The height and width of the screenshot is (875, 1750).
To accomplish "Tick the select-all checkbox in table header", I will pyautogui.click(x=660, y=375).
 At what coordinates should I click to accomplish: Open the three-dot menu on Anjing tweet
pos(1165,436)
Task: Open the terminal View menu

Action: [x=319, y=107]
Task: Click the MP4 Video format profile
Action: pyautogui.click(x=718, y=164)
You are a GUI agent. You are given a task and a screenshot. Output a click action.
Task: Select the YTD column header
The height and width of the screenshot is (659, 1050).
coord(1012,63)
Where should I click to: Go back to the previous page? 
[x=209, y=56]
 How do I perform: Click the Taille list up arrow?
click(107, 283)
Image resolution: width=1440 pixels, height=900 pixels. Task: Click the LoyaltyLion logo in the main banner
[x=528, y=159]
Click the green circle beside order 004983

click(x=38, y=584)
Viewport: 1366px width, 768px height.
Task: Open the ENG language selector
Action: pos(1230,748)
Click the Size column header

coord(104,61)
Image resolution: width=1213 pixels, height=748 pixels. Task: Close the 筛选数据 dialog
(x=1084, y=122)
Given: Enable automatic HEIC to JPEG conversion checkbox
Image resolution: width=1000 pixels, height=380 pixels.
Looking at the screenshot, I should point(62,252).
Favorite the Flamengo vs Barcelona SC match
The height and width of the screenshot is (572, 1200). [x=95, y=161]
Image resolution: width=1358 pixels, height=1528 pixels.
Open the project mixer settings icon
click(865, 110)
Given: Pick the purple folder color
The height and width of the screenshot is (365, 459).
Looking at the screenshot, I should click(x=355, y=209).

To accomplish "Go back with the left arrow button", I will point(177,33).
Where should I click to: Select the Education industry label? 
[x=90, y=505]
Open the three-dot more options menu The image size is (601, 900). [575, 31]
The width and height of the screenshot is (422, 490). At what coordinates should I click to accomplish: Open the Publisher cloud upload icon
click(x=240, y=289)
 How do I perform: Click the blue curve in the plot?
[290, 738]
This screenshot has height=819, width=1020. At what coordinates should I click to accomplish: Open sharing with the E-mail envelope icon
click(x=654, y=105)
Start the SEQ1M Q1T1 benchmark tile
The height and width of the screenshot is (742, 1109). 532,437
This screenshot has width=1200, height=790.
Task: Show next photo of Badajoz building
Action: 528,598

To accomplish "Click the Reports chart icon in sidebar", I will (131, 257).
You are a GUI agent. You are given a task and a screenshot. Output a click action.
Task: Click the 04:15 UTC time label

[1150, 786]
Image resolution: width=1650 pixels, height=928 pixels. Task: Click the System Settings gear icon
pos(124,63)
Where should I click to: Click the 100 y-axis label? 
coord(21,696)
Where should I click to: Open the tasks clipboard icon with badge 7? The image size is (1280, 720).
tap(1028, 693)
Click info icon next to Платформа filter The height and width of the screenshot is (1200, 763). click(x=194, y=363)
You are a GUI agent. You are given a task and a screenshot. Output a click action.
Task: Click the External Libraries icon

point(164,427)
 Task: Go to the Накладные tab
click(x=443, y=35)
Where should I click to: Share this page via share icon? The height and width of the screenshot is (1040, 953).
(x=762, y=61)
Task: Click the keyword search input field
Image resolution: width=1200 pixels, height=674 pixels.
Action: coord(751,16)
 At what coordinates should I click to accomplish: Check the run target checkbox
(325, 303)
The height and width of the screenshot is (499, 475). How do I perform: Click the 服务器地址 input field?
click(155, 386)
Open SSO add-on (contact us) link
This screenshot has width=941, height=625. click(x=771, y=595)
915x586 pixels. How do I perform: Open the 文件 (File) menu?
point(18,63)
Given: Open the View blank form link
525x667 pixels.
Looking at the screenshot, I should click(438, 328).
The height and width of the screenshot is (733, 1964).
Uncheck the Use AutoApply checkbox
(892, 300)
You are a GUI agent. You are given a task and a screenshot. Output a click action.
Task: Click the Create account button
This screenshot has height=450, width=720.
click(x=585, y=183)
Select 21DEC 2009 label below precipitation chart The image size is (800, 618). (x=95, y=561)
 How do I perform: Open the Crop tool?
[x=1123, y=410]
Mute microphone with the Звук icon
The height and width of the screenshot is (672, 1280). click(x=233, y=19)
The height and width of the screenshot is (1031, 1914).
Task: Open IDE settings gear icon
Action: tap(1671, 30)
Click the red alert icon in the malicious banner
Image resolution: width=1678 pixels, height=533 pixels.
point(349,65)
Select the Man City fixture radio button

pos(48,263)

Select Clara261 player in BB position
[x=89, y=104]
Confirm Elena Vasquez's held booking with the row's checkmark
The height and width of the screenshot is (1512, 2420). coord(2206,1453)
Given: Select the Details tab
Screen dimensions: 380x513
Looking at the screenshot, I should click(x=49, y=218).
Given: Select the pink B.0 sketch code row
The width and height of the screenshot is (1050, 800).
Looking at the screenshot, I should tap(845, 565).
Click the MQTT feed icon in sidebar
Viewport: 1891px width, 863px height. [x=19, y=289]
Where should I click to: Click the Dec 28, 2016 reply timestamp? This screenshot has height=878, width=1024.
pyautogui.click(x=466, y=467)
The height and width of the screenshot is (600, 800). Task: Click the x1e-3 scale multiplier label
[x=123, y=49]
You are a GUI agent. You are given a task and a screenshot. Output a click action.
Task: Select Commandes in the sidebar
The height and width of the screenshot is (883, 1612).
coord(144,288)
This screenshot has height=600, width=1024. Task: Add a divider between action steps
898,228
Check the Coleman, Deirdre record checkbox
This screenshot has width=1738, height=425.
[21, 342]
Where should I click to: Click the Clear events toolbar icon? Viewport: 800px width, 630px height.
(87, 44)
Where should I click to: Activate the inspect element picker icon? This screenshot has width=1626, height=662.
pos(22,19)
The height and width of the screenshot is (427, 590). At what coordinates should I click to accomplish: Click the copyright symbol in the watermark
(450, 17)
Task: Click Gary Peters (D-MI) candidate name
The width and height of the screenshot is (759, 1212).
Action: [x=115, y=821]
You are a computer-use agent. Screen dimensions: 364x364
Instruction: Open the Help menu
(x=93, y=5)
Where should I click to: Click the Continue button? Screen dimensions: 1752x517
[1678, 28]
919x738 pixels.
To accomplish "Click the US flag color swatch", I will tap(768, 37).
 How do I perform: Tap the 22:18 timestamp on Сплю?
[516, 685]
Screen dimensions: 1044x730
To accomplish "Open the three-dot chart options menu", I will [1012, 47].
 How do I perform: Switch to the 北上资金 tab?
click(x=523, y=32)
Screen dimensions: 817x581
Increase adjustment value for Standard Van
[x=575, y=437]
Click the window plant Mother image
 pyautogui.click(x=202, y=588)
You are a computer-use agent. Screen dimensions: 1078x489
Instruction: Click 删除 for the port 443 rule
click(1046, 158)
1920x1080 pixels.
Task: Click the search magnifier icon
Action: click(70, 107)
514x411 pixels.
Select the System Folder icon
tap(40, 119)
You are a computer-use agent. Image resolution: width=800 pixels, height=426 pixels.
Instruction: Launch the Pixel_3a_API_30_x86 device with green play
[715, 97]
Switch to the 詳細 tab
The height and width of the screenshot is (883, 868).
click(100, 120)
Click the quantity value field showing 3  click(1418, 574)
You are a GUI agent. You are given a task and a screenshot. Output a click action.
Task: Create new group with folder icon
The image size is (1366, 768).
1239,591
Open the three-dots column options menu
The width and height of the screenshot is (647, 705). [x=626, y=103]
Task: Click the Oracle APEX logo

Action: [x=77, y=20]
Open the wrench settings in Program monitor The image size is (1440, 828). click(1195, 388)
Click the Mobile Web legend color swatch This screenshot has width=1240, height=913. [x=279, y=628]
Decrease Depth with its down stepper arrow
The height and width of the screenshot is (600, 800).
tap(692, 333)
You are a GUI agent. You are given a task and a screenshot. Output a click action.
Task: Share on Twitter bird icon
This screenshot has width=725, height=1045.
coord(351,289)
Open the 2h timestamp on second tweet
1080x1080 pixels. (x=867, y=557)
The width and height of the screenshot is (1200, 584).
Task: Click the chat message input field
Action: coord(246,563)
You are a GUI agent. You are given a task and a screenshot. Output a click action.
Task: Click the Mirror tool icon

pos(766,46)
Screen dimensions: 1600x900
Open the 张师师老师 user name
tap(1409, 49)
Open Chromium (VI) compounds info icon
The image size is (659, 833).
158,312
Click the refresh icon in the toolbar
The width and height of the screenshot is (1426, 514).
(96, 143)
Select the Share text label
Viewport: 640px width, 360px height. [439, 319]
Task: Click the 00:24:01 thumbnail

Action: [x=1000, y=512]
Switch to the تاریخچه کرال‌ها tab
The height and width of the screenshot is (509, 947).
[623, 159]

*****

**WHAT YOU SHOULD DO:**
Look through the material above for "will" and copy the lines that have it.

**EXERCISE SOLUTION:**
To accomplish "Tick the select-all checkbox in table header", I will pyautogui.click(x=660, y=375).
To accomplish "Go back with the left arrow button", I will point(177,33).
To accomplish "Click the Reports chart icon in sidebar", I will (131, 257).
To accomplish "Click the US flag color swatch", I will tap(768, 37).
To accomplish "Open the three-dot chart options menu", I will [1012, 47].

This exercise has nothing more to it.